EUROPE – European citizens might soon have yellow mealworms at their plates following an approval by the European Food Safety Authority declaring the insects safe for consumption.
This follows a positive safety assessment by the European Food Safety Authority (ESFA) of an application from Agronutris, a French insect-based protein producer.
The approval is a significant regulatory hurdle as the yellow mealworms will become the first insect to be identified as safe for consumption.
Analysts believe that this landmark approval may hasten similar progress for other species and their related product applications.
“This green light from the Parma-based agency is important not only because it is the first novel food opinion on edible insects but also because it will pave the way for other applications that are in the pipeline.”Constantin Muraru, communication and research manager at the International Platform of Insects for Food and Feed (IPIFF)
Even with the approval, the yellow mealworms are still not cleared for human consumption in the European Union.

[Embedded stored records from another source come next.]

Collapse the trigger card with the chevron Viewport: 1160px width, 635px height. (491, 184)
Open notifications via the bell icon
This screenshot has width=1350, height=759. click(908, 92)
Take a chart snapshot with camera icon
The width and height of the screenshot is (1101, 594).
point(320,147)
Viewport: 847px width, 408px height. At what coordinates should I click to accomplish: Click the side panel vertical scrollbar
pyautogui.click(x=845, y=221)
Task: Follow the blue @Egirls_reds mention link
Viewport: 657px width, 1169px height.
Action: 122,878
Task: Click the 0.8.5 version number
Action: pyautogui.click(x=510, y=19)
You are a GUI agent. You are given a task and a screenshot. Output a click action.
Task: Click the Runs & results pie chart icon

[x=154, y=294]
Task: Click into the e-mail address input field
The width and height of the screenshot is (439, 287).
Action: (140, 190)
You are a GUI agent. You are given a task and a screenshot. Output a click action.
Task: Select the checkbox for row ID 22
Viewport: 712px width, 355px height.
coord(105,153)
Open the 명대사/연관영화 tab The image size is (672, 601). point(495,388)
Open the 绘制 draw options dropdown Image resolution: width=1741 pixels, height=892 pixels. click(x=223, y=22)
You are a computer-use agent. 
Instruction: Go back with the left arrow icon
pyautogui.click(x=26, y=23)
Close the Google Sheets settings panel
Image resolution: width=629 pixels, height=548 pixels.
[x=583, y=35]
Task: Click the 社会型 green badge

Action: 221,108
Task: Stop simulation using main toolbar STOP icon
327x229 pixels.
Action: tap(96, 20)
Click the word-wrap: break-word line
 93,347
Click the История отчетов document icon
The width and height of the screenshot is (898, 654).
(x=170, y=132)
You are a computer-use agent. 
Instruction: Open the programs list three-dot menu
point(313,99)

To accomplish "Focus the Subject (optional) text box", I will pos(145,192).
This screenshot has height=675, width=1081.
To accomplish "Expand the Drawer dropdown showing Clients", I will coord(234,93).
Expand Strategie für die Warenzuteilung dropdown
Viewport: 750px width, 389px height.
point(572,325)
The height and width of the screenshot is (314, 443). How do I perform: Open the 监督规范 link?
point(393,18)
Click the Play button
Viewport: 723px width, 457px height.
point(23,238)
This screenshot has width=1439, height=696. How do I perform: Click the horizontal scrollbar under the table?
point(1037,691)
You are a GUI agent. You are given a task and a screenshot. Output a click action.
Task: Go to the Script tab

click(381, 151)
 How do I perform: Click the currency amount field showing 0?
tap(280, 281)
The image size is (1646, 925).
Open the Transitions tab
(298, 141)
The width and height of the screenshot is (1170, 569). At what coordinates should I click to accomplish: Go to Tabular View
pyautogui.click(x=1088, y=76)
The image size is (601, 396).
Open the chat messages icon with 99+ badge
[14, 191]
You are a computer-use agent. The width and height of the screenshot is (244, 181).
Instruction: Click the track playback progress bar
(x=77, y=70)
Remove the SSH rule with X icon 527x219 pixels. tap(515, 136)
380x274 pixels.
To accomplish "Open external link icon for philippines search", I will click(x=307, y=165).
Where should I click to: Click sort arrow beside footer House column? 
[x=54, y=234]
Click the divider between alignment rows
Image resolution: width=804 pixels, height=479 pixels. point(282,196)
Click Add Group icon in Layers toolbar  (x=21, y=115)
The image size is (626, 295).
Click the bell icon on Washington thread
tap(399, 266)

Ultimately, it will be EU policymakers in Brussels and capitals who determine if insects should be authorized for the European dinner plate.
As of January 2021, over 20 applications have been submitted for the authorization of insects as a novel food.
Several species are covered in these applications, including Acheta domesticus (house cricket), Alphitobius diaperinus (lesser mealworm), Gryllodes sigillatus (banded crickets), Hermetia illucens (black soldier fly), Locusta migratoria (migratory locust), Tenebrio molitor (yellow mealworm) and Apis mellifera male pupae (honey bee drone brood),
According to Muraru, the reason behind having a higher number of applications – in contrast to the number of species – is because each case is focused on particular food applications.
The increased numbers of applications for insects to be considered food come at a time when stake holders in the food industry are looking for sustainable ways of providing enough food for the burgeoning world population.
“There are clear environmental and economic benefits if you substitute traditional sources of animal proteins with those that require less feed, produce less waste and result in fewer greenhouse gas emissions,” stresses Mario Mazzocchi, an economic statistician and professor at the University of Bologna.
“Lower costs and prices could enhance food security and new demand will open economic opportunities too, but these could also affect existing sectors.”
In recent developments, the European ValuSect consortium kickstarted a program to help firms accelerate the development of insect-based foods in Europe.
Under the program, small and medium-sized enterprises were invited to apply for vouchers worth up to €40,000 (US$48,700) in services.
In a nutshell, insects are seen as a viable source of protein and it is predicted that the weakening stigma surrounding edible bugs will lead to the popularized snacks, biscuits, finger foods, pasta and burgers made with the highly nutritious novel food source.